Many studies recite the reasons why the scale of the problem is unknown. These include reticence of reporting, absence of suspicion on the part of clinicians, difficulties in obtaining a history from patients with dementia, ambiguous clinical signs, denial by carers, disagreements about where the border of abuse lies (e.g. restraint may be for a patient's benefit as well as a form of abuse), and the absence of standardized terminology and measurements among the research community. 3,46,47 Thus, prevalence estimates of elder abuse range from 4% to 25%. 10,19,20,48 Remarkably, one study in a respite care environment in Putney and Barnes (near London, UK) elicited few complaints of abuse from the patients, but anonymous admissions of abuse from 45% of their carers. 18
Mortality
Beyond physical and psychological morbidity associated with abuse (see below), there is clear evidence that elder abuse is associated with mortality. For example, in New Haven, Connecticut, a prospective comparison was made between 176 patients with verified allegations of physical abuse and a control cohort (n = 2812) of persons. 49 All-cause mortality was the endpoint. After 8–13 years of follow-up, the odds ratio for survival was 3:1 (95% confidence interval [CI] 1.4–6.7) favouring the controls; the single largest subgroup with abuse-associated mortality hazard was those with supposed ‘natural causes’ of death due to circulatory disease. More recently, this was confirmed in Chicago, IL, USA. 50 A study similar, in design, to that in Connecticut found a one-year mortality hazard ratio of 5.85 (95% CI 5.20–6.51) associated with elder abuse or self-neglect. Lastly, the relationship between elder abuse and suicide is unexplored, in spite of calls for research dating back to 1995. 51
Recognition of elder abuse
The task of the forensic clinician (regardless of his/her ostensible specialty) is to take a history and examine the patient, with a view to determine whether there is a need for:
Carers to change their behaviour, or formal evidence that abuse is taking place for legal proceedings.

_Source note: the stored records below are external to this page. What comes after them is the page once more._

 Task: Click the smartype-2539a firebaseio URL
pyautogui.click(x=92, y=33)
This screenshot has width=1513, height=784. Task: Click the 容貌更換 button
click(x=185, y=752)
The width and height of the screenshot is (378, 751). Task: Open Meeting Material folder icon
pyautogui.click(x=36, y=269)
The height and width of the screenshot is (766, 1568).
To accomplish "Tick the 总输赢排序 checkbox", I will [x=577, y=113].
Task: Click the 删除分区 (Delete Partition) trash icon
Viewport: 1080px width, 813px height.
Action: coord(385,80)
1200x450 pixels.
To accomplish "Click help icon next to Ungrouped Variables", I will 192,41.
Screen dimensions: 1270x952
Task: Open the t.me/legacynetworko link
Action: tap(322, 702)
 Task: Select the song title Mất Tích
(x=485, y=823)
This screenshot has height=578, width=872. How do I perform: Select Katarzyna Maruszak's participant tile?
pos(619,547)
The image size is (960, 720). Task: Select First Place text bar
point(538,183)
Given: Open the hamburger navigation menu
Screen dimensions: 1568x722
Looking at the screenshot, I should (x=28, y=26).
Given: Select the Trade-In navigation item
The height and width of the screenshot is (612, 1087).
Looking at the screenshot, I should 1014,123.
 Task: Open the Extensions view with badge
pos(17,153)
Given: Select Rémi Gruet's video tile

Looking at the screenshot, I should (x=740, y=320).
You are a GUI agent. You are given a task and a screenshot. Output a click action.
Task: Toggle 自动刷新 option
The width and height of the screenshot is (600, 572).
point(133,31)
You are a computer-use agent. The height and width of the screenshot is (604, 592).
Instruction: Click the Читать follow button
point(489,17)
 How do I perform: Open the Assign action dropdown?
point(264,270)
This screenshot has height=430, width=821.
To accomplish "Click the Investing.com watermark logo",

Elders may not provide good histories, dependent upon the degree of dementia. But it is also precisely that complication of old age that might bring an elder into the ambit of an abusive carer. If a history from a potential victim can be taken, then it should be taken separately from that of other possible victims. Interviewing the carer who is under suspicion is also important, and this should be objective; presumptions of ‘guilt or innocence’ should not be developed before conducting such interviews.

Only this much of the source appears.